__What you will do__.
A) How old was Shaukat Khanum when she died, according to the text about free cancer care in Pakistan?
B) Write out the passage from the text about free cancer care in Pakistan starting at "Hailing from a" and ending at "her only son.".

The Story of Free Cancer Care in Pakistan

In February 1985, after a long and agonising struggle, Imran Khan lost his mother to cancer. Little did he know that the most painful event of his life would pave the way for a hospital in her name that continues to provide hope for millions today. Today, the cricket legend and Prime Minister of Pakistan is also the founding chairman of Imran Khan Cancer Appeal and Shaukat Khanum Memorial Cancer Hospital. This is the story of how his loss changed the lives of thousands.

Shaukat Khanum

Hailing from a family of proficient cricketers, and one Sufi Warrior Poet for an ancestor, Shaukat Khanum was a woman who was proud of her heritage. Hers was a pride she instilled in her five children, along with dignity and an iron resolve. In February 1985, Shaukat Khanum’s family lost her to cancer. She was 63 years old. Imran Khan was her only son.

__Data provided__.
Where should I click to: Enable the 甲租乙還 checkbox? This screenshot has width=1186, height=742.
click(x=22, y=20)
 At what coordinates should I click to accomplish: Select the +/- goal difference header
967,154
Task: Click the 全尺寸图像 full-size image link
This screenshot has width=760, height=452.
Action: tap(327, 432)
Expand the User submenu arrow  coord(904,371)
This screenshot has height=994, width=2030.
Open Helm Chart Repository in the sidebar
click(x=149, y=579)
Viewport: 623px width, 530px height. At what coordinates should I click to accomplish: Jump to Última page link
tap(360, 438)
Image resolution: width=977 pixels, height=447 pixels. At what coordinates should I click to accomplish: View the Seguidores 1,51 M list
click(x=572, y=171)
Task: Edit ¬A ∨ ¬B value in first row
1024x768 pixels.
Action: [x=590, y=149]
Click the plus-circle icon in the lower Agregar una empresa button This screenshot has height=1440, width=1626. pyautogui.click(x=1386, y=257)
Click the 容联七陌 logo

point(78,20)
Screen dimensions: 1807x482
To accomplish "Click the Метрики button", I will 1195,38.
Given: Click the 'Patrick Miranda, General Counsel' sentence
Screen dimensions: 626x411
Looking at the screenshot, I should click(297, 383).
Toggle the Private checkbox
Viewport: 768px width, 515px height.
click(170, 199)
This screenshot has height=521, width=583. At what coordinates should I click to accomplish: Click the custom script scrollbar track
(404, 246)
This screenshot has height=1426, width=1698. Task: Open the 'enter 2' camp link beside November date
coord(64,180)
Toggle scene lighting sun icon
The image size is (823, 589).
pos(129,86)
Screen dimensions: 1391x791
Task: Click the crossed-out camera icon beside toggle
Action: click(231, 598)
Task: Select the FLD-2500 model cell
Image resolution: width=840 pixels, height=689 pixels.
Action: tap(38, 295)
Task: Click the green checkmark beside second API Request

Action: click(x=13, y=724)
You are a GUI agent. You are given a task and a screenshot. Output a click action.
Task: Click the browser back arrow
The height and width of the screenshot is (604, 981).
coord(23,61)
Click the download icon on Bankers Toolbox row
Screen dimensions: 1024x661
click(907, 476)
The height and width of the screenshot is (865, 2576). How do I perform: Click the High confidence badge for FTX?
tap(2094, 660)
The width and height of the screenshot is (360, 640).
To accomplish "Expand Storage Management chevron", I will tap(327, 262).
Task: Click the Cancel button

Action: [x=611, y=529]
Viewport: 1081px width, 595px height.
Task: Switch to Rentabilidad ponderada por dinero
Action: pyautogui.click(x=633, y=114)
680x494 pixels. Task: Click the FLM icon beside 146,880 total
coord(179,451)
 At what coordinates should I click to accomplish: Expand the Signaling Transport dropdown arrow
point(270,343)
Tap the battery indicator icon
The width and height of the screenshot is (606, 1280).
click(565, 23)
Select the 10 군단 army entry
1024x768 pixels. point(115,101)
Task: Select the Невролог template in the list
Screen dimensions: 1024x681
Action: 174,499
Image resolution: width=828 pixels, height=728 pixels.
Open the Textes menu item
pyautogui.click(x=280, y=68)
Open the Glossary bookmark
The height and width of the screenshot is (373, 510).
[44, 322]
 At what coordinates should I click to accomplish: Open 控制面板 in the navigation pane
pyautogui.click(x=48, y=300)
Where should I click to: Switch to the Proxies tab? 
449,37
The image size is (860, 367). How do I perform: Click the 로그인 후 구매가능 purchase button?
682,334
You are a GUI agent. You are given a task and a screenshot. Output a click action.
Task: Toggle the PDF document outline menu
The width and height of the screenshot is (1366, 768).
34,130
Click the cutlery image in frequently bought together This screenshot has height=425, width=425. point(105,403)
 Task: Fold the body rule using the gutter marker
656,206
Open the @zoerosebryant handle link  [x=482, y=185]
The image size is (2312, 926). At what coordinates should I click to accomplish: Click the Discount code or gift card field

__Answers to the exercise__.
A) She was 63 years old.

B)
Hailing from a family of proficient cricketers, and one Sufi Warrior Poet for an ancestor, Shaukat Khanum was a woman who was proud of her heritage. Hers was a pride she instilled in her five children, along with dignity and an iron resolve. In February 1985, Shaukat Khanum’s family lost her to cancer. She was 63 years old. Imran Khan was her only son.